Fortunately, one of the andBeyond vehicles graciously moved out of the sighting so that we could view the male before he walked into the Kruger National Park. andBeyond and Lion Sands have a limit to the amount of vehicles in a predator sighting, this helps to manage any potential pressure on the animal, so we were thankful for the team working so cohesively together! 

Image Above: the male leopard watching a herd of impala in the distance grazing. In this image, he is looking straight into the Kruger National Park, South Africa. 
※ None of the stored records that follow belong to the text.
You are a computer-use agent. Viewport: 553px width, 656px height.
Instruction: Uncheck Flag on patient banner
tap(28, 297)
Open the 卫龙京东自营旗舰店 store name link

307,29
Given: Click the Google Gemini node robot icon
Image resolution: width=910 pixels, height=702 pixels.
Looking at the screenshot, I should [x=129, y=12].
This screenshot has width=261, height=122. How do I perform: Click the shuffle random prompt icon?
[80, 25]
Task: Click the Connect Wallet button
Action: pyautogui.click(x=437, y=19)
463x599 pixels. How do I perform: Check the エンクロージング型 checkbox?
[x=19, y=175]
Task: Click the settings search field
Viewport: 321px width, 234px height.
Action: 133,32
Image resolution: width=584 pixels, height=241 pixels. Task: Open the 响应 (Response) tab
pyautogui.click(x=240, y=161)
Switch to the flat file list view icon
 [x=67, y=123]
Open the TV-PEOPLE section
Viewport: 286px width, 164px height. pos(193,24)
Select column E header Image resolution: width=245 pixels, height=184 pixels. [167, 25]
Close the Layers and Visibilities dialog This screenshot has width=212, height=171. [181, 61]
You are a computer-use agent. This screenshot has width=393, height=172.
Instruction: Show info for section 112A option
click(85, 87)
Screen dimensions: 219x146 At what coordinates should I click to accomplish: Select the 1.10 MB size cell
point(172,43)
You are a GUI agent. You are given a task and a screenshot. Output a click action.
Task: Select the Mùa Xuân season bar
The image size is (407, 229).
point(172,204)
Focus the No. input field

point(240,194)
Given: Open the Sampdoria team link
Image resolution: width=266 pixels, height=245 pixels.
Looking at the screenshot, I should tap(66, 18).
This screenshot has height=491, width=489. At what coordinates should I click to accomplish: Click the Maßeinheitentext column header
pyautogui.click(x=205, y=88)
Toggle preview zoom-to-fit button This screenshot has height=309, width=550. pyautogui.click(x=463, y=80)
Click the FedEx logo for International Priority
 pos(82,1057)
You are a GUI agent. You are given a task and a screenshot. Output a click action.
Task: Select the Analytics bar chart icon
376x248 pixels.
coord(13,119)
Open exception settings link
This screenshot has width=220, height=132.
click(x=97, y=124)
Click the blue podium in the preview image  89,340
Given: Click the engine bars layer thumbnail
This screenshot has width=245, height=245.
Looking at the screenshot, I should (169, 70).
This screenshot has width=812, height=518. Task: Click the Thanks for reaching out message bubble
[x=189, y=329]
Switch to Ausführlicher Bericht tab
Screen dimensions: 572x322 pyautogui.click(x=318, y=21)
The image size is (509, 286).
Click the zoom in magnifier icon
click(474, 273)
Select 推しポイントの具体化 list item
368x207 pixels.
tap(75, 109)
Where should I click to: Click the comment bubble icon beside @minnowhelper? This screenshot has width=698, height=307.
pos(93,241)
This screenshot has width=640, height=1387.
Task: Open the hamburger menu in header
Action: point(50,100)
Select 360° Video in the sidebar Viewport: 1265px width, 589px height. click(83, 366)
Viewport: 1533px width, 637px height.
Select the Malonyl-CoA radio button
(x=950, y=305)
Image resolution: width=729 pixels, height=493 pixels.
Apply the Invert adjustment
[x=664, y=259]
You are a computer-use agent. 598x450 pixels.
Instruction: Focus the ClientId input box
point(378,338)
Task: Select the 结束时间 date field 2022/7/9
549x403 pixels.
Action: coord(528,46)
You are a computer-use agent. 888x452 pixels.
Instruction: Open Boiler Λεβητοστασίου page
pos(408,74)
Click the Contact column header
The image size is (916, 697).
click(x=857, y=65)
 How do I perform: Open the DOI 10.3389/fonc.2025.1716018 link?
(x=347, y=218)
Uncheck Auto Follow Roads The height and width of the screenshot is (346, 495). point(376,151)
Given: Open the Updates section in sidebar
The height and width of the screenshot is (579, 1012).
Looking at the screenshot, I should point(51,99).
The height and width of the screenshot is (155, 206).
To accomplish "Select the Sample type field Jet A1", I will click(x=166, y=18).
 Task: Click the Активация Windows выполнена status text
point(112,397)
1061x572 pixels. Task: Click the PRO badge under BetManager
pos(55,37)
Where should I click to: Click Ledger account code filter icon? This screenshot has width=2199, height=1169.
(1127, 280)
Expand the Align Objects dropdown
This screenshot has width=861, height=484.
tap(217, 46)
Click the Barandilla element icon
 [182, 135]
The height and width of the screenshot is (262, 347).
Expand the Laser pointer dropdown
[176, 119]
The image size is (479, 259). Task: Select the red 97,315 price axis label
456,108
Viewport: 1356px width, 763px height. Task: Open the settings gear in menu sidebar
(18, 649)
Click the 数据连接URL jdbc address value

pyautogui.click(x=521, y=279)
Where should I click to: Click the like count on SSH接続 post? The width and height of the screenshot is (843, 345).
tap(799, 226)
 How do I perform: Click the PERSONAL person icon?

7:21am – (Another) Female Leopard and cubs

Tengile River Lodge was not finished delivering the magic! Returning the favour after a magnificent sighting, we left the male leopard, allowing space for another vehicle to move in for a brief view. 

There is no need for exaggeration here… We drove maybe four minutes down the road and as we turned the corner into an open area, there was a second female leopard with cubs! We just couldn’t believe what was happening! Chris, abandoning our plans to enjoy a coffee, turned into the open area and positioned us to watch the leap move towards a fallen over tree! 

6 leopards in one morning and we haven’t even reached 8:00am! Incredible, unbelievable. And that’s the Sabi Sand Game Reserve for you! What a wonderful wildlife spectacle!  

We remained watching the female and her two cubs for sometime, with just us and another andBeyond vehicle in the sighting. With the cubs being a lot older than the previous ones we saw, they were quite adventurous and playful. Dazzled by some zebra, the cubs would move away from their mom and position themselves between the branches of the tree. Only to return periodically for a comforting groom, before exploring further. We, briefly, even had a white rhino join us before heading off into the bushes. 

After perhaps an hour of watching this wonderful scene of wild leopards just going about their lives like we weren’t there, a Lion Sands vehicle asked to join the sighting. It was our turn to give another vehicle the pleasure we had enjoyed! So we left the sighting in search of a spot for a well-deserved coffee break. A remarkable morning for sure!

Image Above: Two leopard cubs watching a herd of zebra grazing in the distance. 

Above image: Co-founder, Kyle Green, enjoying watching the leopard cubs playing with his Swarovski Optik binoculars. 

Panthera and Leopard Conservation

It is no secret that the Sabi Sand Game Reserve is an incredible place to view these elusive cats. With a history of ethical guiding practices, these wild solitary animals have become more accustomed to vehicles, providing consistent and relaxed leopard viewing.  

Image above: andBeyond guides collecting leopard faeces for Panthera, an organization dedicated to wild cat conservation,  to add to their genetic data base. 

andBeyond Tengile River Lodge and its neighboring sister camp, Kirkman’s Kamp, has worked in collaboration with Panthera, an organization dedicated to wild cat conservation, for many years. By collecting data on leopard movements, behaviors and even faeces, Panthera has been able to learn more about leopard dynamics. This has provided vital information, providing organisations with the science to create and enforce legislation and conservation practice to better protect this umbrella species. And by protecting leopards, we are also further conserving the entire ecosystem that leopards rely on. When you visit, ask the guides about this, and they can even show you the processes they go through to collect data for Panthera! 

Video above: an interview with Guy Balme, Deputy Executive, Conservation Science , at andBeyond Tengile River Lodge. Explaining how Panthera is working with lodges like Tengile River Lodge to help better protect leopards within conservation areas and even beyond the boundaries of protected areas.  

So where is this Tengile River Lodge…

andBeyond Tengile River Lodge is in the Sabi Sand Game Reserve, South Africa. With just a short 45 minute Airlink flight from Johannesburg and a quick 20 minute game drive, you can find yourself in the most tranquil spot in the reserve. Beautifully situated on a bend of the Sand River, your safari experience can quite literally start at your private plunge pool, or outdoor verandah!